Todos ellos se protegen contra el contagio y, de momento, no conoce ningún caso entre los compañeros. "Será que lo estamos haciendo bien", apostilla. "Lo más peligroso son los domicilios. Usamos buzos, monos plastificados, mascarillas de calidad, gafas y tres pares de guantes por cada intervención", explica.
Ya en la vivienda, hospital o residencia, los empleados de la funeraria meten primero el cuerpo en un sudario con cremallera y después en otro, que es el que habitualmente se usa cuando trasladan el cadáver a una provincia distinta.
Tanto al fallecido como al féretro se les rocía con un compuesto de lejía (40 por ciento) y agua (60 por ciento) y se traslada al tanatorio. En las diferentes operaciones, los empleados se van despojando de guantes para ir tirando los que van estando en contacto. En cada coche llevan una caja con 100 pares.
Por el momento, según Antonio, la empresa les ha dotado de todo el material de protección necesario y no les ha faltado de nada. Lo que contrasta con algunas residencias donde han ido a recoger cuerpos. En una de ellas, una de las cuidadoras les contó que llevaba tres días usando la misma mascarilla.
En más de diez años de trabajo Antonio ha visto muchas cosas, algunas muy desagradables, pero nada como en esta pandemia. Quizá por su experiencia, no tiene tanto miedo al contagio como sus compañeros más jóvenes. Sí siente mucha tristeza, sobre todo por las familias. "Me dan mucha pena", reconoce. Como ejemplo, pone el traslado que hizo de un fallecido a un pequeño pueblo de Ourense. Muy diferente a un funeral de pueblo, donde casi todos los habitantes acuden. En esta ocasión, solo la viuda del difunto, la hija, el yerno y un nieto, además del enterrador y el cura.
"No fue nadie más. Es muy triste, muy frío todo", lamenta. Y se imagina qué puede sentir un hijo cuando le llaman de la residencia para comunicarle el fallecimiento de su madre. No podrá ir al centro, ni al tanatorio, no podrá velarla. "No la volverá a ver".
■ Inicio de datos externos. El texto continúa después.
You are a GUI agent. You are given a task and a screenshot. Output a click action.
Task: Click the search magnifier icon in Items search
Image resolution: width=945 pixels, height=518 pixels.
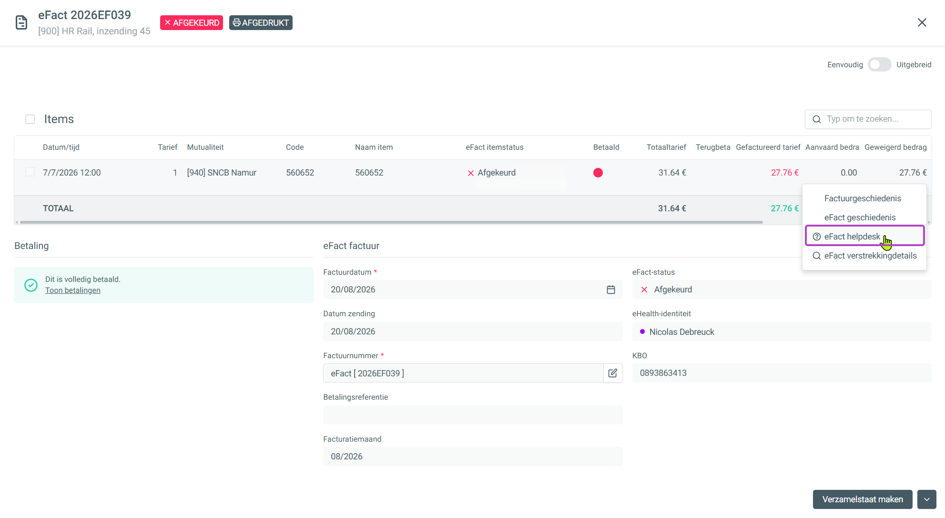pyautogui.click(x=817, y=119)
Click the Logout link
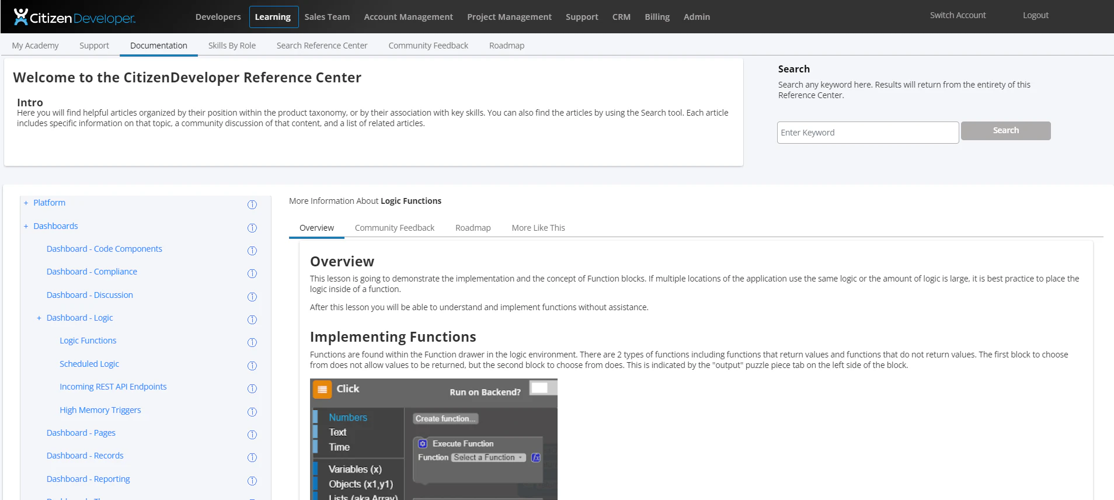The image size is (1114, 500). pos(1035,15)
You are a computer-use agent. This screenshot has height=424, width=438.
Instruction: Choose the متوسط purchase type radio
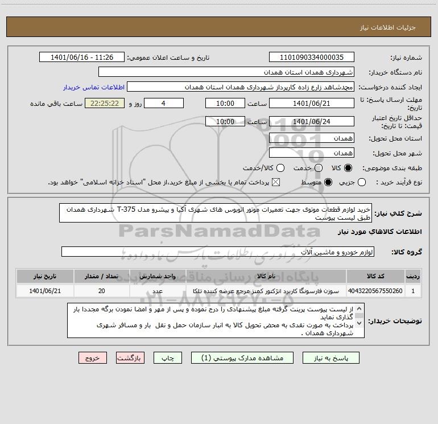328,182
Porque, como explica Antonio, el féretro "no se abre bajo ningún concepto" y en el crematorio se vuelve a sulfatar. Al crematorio sí puede acudir algún familiar. Antes, miran la chapa que la funeraria pone en cada féretro con los datos personales del fallecido. "Preguntan si es su familiar. Se lo tienen que creer".
"Ven la chapa y se van cabizbajos. Es lo que peor llevo. Ver a los familiares así, sin poder despedirse", continúa Antonio. Él está con ellos pero sin arrimarse porque no sabe si han estado en contacto con el infectado fallecido. Pero a esa distancia prudencial, les arropa.
"Trabajar en esto te hace muy duro y no te lo puedes llevar a casa. Tienes que apartar el trabajo del resto de tu vida, quitarte la ropa y ser otra persona", dice Antonio. Ahora no puede hacerlo. La tristeza se le ha quedado pegada al traje.